Ireland will pass the 800,000 broadband subscriber threshold this Christmas, John Doherty, a commissioner with the Commission for Communications Regulation, told siliconrepublic.com.
Doherty revealed that out of this around 100,000 subscribers will be using HSDPA (high-speed data packet access) mobile broadband services from providers O2, Vodafone and 3.
“It is really beginning to take off. Especially on the mobile side – our nation’s love of the mobile phone is very strong. We’ve a young population that is very adaptable when it comes to technology and we’re seeing strong competition and choice in the market.
“Vodafone’s acquisition of Perlico shows that large mobile companies are keen to enter the fixed-line space and O2 has stated its intent to go in this direction also. Broadband is moving to a point where we’re going to swiftly catch up with the European average. Key to this is choice in terms of wireless, fixed line, cable and all other forms of broadband access.”
Doherty agrees valuable time may have been lost as a result of skirmishing over local loop unbundling (LLU).
“But the industry has got its act together and a lot of things are coming into play. The Irish telecoms customer can look forward to an application-rich environment enabled by higher speeds. The next piece in the puzzle is preparing the market for the onset of next-generation networks (NGNs).”
Doherty describes NGN as a euphemism for a much more detailed set of work that has to be carried out before Irish telecoms customers can enjoy future services.
“The first piece to this is the NGN core – that is the transport level that aggregates data and moves IP traffic. Telecom operators view this as a way of reducing operational costs – BT for example will save €1bn a year as a result of deploying its 21st Century Network (21CN). This will come about because there will be fewer exchanges compared with the traditional system.
“This will drive a range of products that include everything from IPTV to video-on-demand and high-definition TV over internet on connections that are beyond 10Mpbs. It is an exciting business paradigm that is moving in an unstoppable way.”
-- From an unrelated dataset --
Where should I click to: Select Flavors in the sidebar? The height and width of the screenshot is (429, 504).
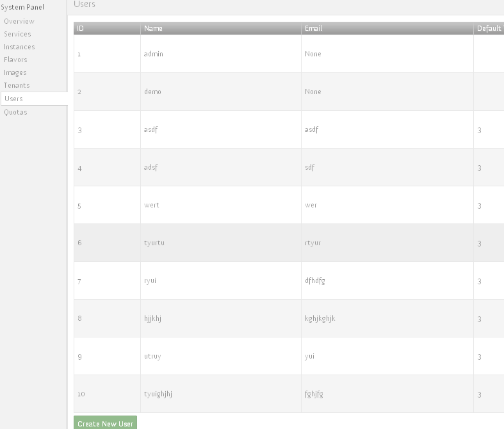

However, Doherty warned that one aspect of the NGN debate yet to be debated is the different economies of scale the new networks will create, and he underlined the need for open debate to ensure a fair competitive landscape for everyone.
“The key hurdle here will be the economics of the industry. A traditional exchange is likely to be serving 20,000 homes. However, a NGN cabinet on the kerb may only be able to serve 1,000 homes. That changes the economics substantially for an alternative operator. It will need to win a major share of those homes in order to get its economics to tally.
“The fundamental challenge for ComReg is to ensure that there is no disruption to customers and that they can all benefit from enhanced services. And at the same time ensure that alternative operators can offer products and services on an equal basis.”
He agrees the NGN debate creates a tantalising opportunity for the market to put behind it the trauma of LLU. “It is an opportunity to not only catch up but to also lead. But in order to do so it requires all sides co-operating and being transparent.”